Repeated-dose Brief Intervention to Reduce Overdose and Risk Behaviors Among Naloxone Recipients (REBOOT)
Opioid-Related Disorders, Drug Overdose
About this trial
This is an interventional prevention trial for Opioid-Related Disorders focused on measuring Clinical Trial, Naloxone, Motivational Interviewing
Eligibility Criteria
Inclusion Criteria:
- age 18-65 years;
- current opioid dependence by SCID
- urine positive for opioids during screening, excluding prescribed agonist maintenance therapy
- history of prior opioid overdose
- previously received take-home naloxone
- no serious illnesses likely to progress clinically during trial
- able and willing to provide informed consent, provide locator information, communicate in English, adhere to visit schedule
Exclusion Criteria:
- suicidal ideation by concise health risk tracking (CHRT)
- currently participating in another interventional research study that could possible impact the study's outcomes of interest
- any condition that, in the Principal Investigator's judgment, interferes with safe study participation or adherence to study procedures
Sites / Locations
- Substance Use Research Unit
Arms of the Study
Arm 1
Arm 2
Experimental
No Intervention
Brief Counseling Intervention
Control Group
The brief counseling intervention will utilize MI and skills-building techniques to modify personal overdose risk behaviors and develop skills as a peer responder for witnessed overdose. The counselor will draw upon themes of safer substance use to address HIV risk behaviors and determine readiness for change in substance use.
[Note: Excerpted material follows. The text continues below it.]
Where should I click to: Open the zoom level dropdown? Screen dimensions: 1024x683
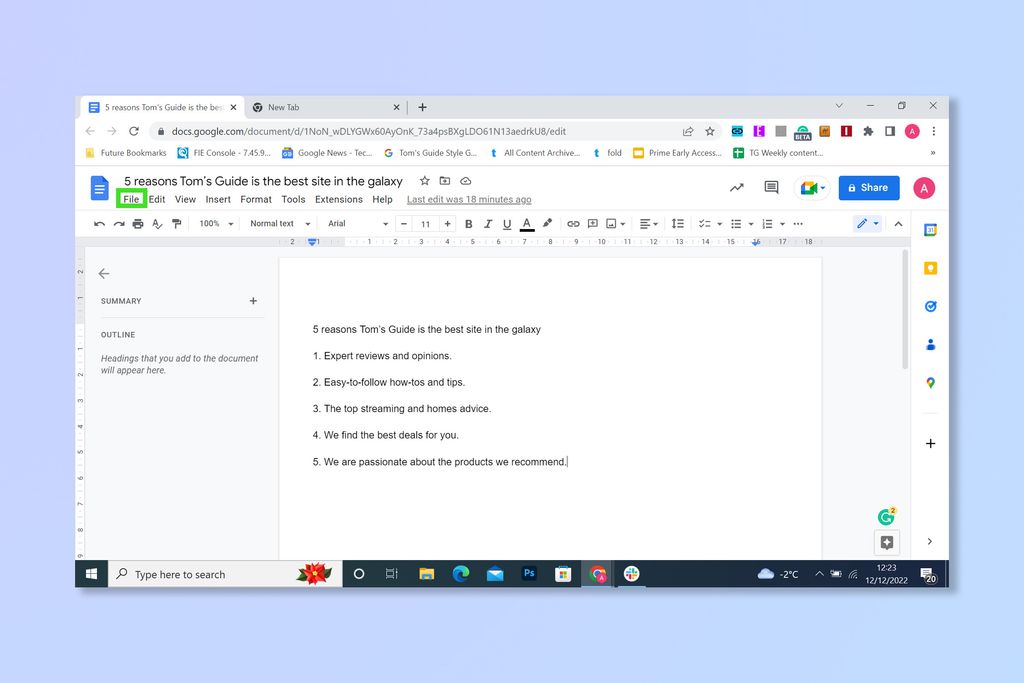[215, 223]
The control group will have access to brochures and be offered referral to services requested. SFDPH Community Behavioral Health Services (CBHS) provides immediate access to substance abuse treatment in San Francisco, including office- and clinic-based methadone and buprenorphine treatment. Given the pilot nature of this study, the control group will not be a full attention control; we will account for an attention effect due to assessment alone.